Back in 2005, then-Mayor Bloomberg promised a 28-acre park encompassing the CitiStorage site as part of a major Williamsburg waterfront rezoning initiative. The fate of CitiStorage is still unclear, and yesterday neighbors and local politicians gathered at the site, urging Mayor de Blasio to make good on a Bloomberg-era promise.

"What is there to say other than, 'Where's our park?' The promise was made, and do it. I mean how many different ways can we say that?" said Senator Daniel Squadron on Sunday.

In 2011, Bloomberg admitted that he didn't have the money to buy the 11-acre CitiStorage site, which sits between North 10th and North 11th Streets. At the time, he estimated that the site would cost between $60 and $90 million. By last June, the NY Times reports, the city had spent $225 million buying up just nine acres of the proposed 28. For context, Bushwick Inlet has already exceeded the Highline in taxpayer costs.

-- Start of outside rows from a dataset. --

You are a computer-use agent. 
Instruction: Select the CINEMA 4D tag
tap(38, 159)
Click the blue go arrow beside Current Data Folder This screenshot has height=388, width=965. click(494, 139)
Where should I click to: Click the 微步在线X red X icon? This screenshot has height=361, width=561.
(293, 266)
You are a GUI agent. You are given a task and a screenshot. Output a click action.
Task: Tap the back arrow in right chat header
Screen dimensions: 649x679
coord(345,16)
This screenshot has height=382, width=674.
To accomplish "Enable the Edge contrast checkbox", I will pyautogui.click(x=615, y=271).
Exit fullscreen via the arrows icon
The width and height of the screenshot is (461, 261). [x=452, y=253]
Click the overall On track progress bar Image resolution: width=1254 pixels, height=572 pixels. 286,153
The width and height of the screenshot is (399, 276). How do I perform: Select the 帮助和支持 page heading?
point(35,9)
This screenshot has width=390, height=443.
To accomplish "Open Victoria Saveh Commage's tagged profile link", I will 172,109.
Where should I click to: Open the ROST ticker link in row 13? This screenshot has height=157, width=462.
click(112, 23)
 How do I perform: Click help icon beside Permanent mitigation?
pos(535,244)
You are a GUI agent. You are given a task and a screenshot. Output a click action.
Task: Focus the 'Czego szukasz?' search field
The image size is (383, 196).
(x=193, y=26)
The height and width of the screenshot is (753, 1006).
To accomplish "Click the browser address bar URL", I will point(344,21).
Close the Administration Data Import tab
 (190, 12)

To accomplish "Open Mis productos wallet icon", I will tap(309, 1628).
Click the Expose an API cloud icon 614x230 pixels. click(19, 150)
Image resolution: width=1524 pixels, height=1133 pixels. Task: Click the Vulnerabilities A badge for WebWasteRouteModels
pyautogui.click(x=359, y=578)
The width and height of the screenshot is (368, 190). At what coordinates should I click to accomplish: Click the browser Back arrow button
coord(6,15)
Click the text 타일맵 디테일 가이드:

According to Crain's, CitiStorage owner Norman Brodsky has valued the site at $500 million. The news outlet reported a possible $250 million deal in December—Hudson Yards developer Related Companies would purchase the site with partners Midtown Equities and East End Capital, and convert it into a residential development with some compromise parkland.

Mayor de Blasio reportedly shot down the rumored deal, to the relief of local advocates. "The administration would never accept a rezoning here that did not have the support of the councilman and community,” he said in a statement.

Brodsky has since stated that a deal with Related Companies would not go through without the Mayor's approval. "Most of the people who came to me thought that they could get it rezoned into some sort of housing, and obviously the mayor has taken a position that, without the community’s approval, he’s never going to do that," Brodsky told Bedford + Bowery.

However, he also told the outlet that he gets bids on the property "every day," and will have to act "sooner rather than latter."

As it now stands, members of the advocacy group Friends of Bushwick Inlet Park would like to see the city invoke eminent domain to acquire the property.

Over the summer, the Parks Department stated that it was "taking substantive steps" to complete Bushwick Inlet Park. However, asked at a City Council meeting if he was committed to buying CitiStorage, Parks Commissioner Mitchell Silver replied, "Ah, I did not say that."